### Study text:
-- Opening Marker --
NTC forces then withdrew to bombard the building with mortar fire.
The plight of stranded civilians raised the concerns of Human Rights Watch, which called on both sides to minimise harm to them and ensure that prisoners are treated humanely.
"Commanders on the ground in Sirte need to make sure that their forces protect civilians and allow them to flee the combat zone," said Fred Abrahams, special adviser at HRW.
"All prisoners should be treated humanely and transferred to the NTC authorities who can better ensure their safety," he said in a statement.
The New York-based watchdog said much of Sirte's population of around 100,000 has already fled, but that an unknown number remain.
The NTC forces began their siege of Sirte on September 15 before launching on Friday what they termed a "final assault" that has seen at least 85 of their number killed and hundreds wounded, according to medics.
NATO warplanes overflew Sirte early on Wednesday without firing, an AFP correspondent reported, as the alliance said in its latest update that it had struck six vehicles in Bani Walid.
Outside that oasis, 170 kilometres (105 miles) southeast of Tripoli, NTC fighters are also gearing for a renewed onslaught on the other remaining bastion of forces loyal to the ousted dictator.
A withdrawal from intense fighting, in what the military called a "tactical pull back" earlier this week, enabled some civilians to flee Bani Walid on Tuesday, said an AFP reporter.
-- Closing Marker --
### Problem to solve:
Copy the report on the fighting in Sirte from "The New York-based" to "an AFP reporter.", changing "warplanes" to "jets" each time it appears.

### Dataset content:
-- Opening Marker --
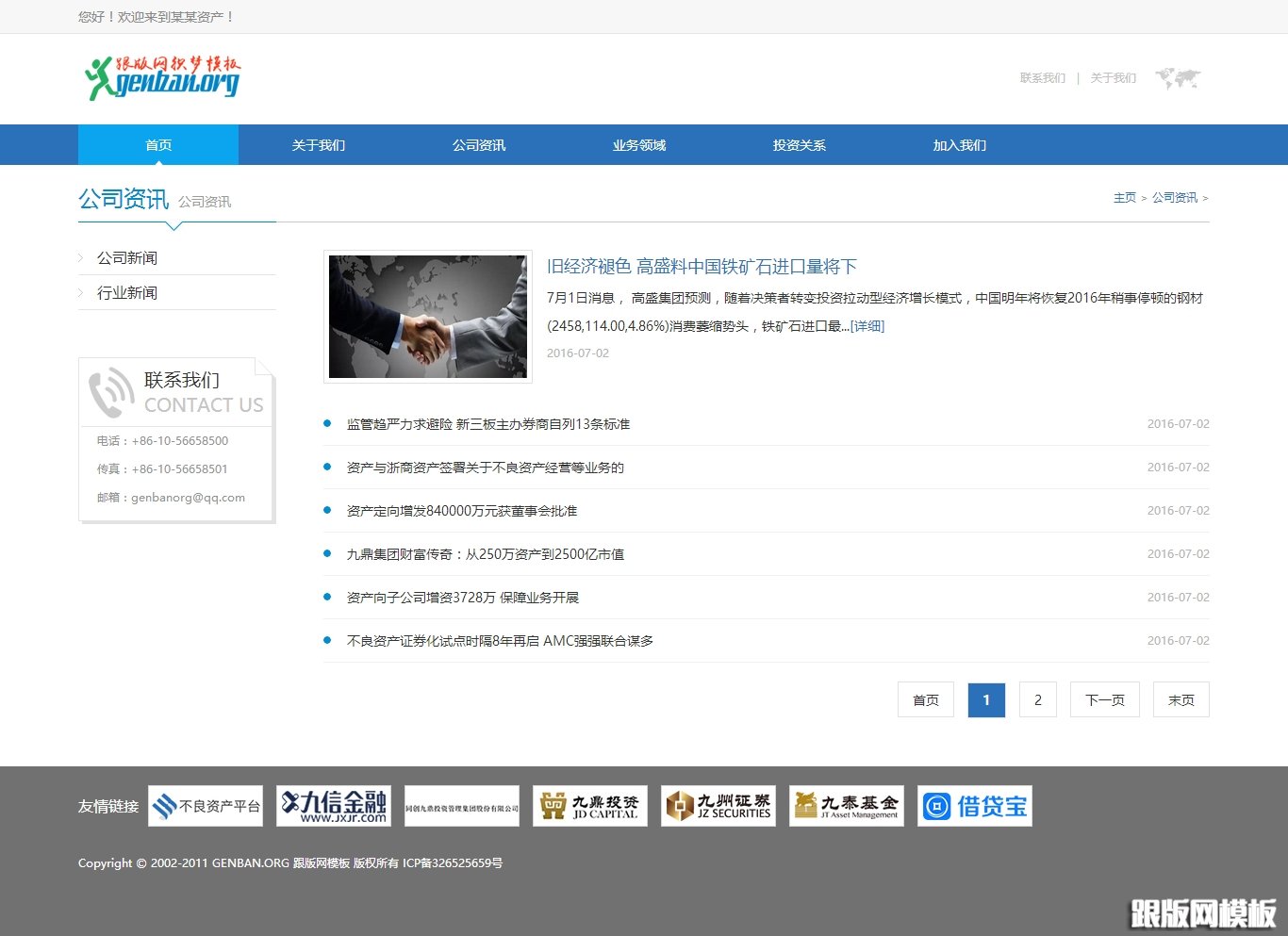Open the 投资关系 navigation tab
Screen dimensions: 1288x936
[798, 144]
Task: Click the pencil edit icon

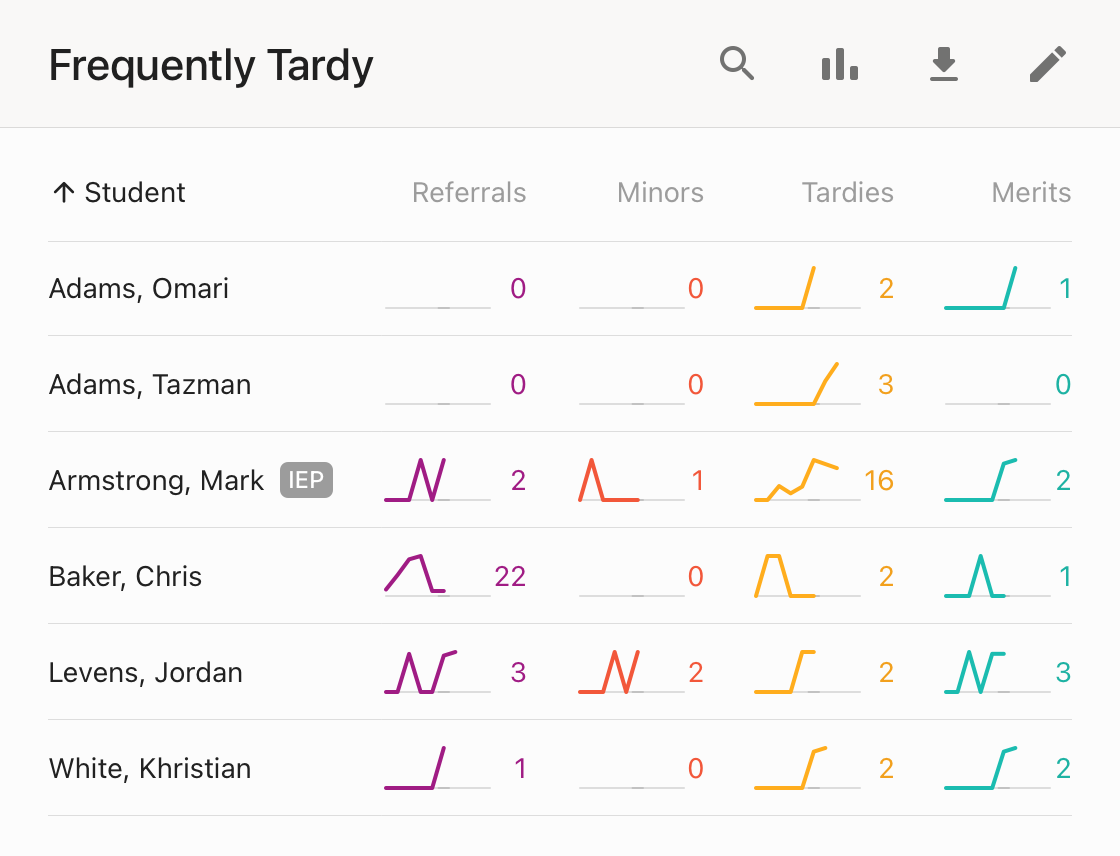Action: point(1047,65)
-- Closing Marker --
### Written response:
The New York-based watchdog said much of Sirte's population of around 100,000 has already fled, but that an unknown number remain.
The NTC forces began their siege of Sirte on September 15 before launching on Friday what they termed a "final assault" that has seen at least 85 of their number killed and hundreds wounded, according to medics.
NATO jets overflew Sirte early on Wednesday without firing, an AFP correspondent reported, as the alliance said in its latest update that it had struck six vehicles in Bani Walid.
Outside that oasis, 170 kilometres (105 miles) southeast of Tripoli, NTC fighters are also gearing for a renewed onslaught on the other remaining bastion of forces loyal to the ousted dictator.
A withdrawal from intense fighting, in what the military called a "tactical pull back" earlier this week, enabled some civilians to flee Bani Walid on Tuesday, said an AFP reporter.